1.05.2008

Cat Lovers Against the Bomb

This post was supposed to be about The Task Newsletter, the weird and wonderful new project by Walker Art Center designer Emmet Byrne, former Walker designer Alex DeArmond, and Oakland-based designer Jon Sueda. I was going to write about the 3/4-sheets of "editorial byproduct" interspersed throughout the book (clippings from emails, websites and images), the excellent interviews (with typemaker Eric Olson and Amsterdam-based design duo Mevis & van Deuren, plus one conducted via iChat by Emmet, using a Mac at the Mall of America Apple Store, and Prem Krishnamurthy, at the big Manhattan Apple Store), and the issue's catchall theme: "The Eclectic Slide."

Then I got to page 62 and met Cat Lovers Against the Bomb.

An avowed dog person, I'm nonetheless enchanted, as Alex and his wife were:
As with any love affair, I suppose you start by describing the first time you saw someone: It must have been in the winter of 2004. My (now) wife and I were in the line at Seward Co-op in Minneapolis. It stopped us in our tracks, there amongst the new-age wall calendars: Cat Lovers Against the Bomb.
Every year since, the DeArmonds have been buying up these calendars, produced annually since 1984 by a peace group in Nebraska, for themselves and to give as gifts ("always with a fleeting sense of panic: 'Will they get it?'"). Filled with black-and-white, amateur photos of cats, as well as the occasional trivia item about either cats or peace activism, it's both the theme and the look that compels.

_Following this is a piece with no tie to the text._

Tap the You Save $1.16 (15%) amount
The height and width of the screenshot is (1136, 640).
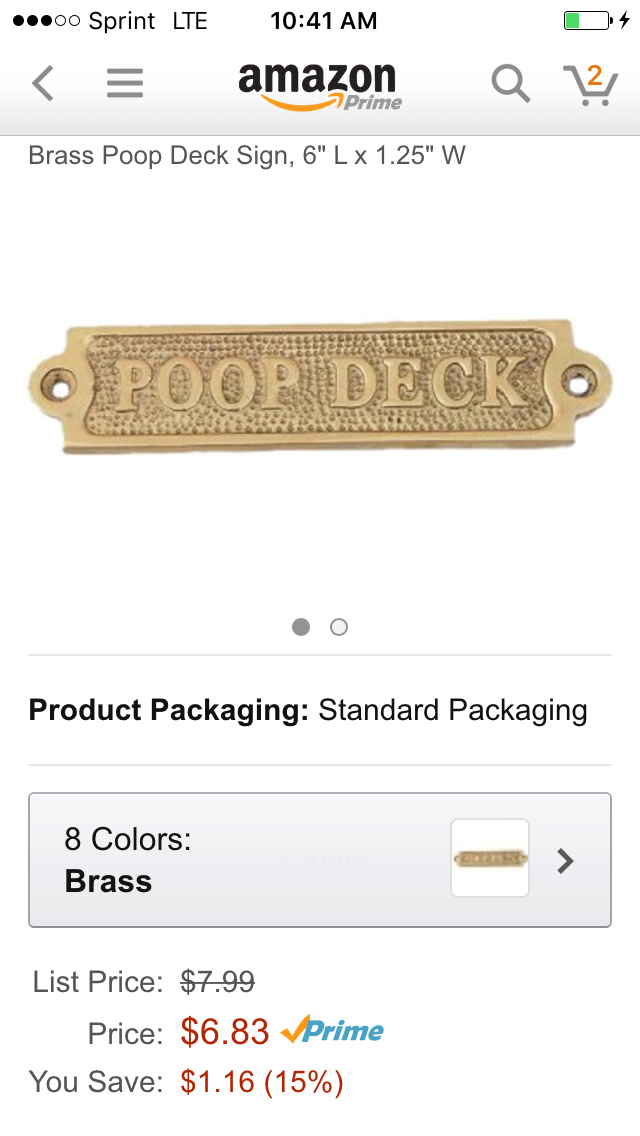tap(262, 1081)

"The calendars are virtually indistinguishable from year to year, frozen in an aesthetic that suggests the days of 1980's desktop publishing," Alex writes. The images, shot by amateur photographers, "give you a glimpse into the world of both the cat and the owner. One chilling image showed a cat sleeping in a dish drainer. Sometimes you can't wait for the next month so you can move on."

For me, it's the refreshing dose of earnestness in an irony saturated age. There's an honesty here: the calendars are unabashedly political, aesthetically utilitarian, and ardently hopeful -- without that humorlessness that sometimes afflicts left-of-center causes. OK, the attempts at levity, usually appearing as comments on the lower left side of each photo, sometimes seem to fall short -- "Purr-ceptive Progressives Take the Lead" and "Pet Peeve: Human Ambitions of Power" -- but on second read, they're kinda, somehow, right on.
Click here for more on Task #1.

Cross-posted at Off-Center.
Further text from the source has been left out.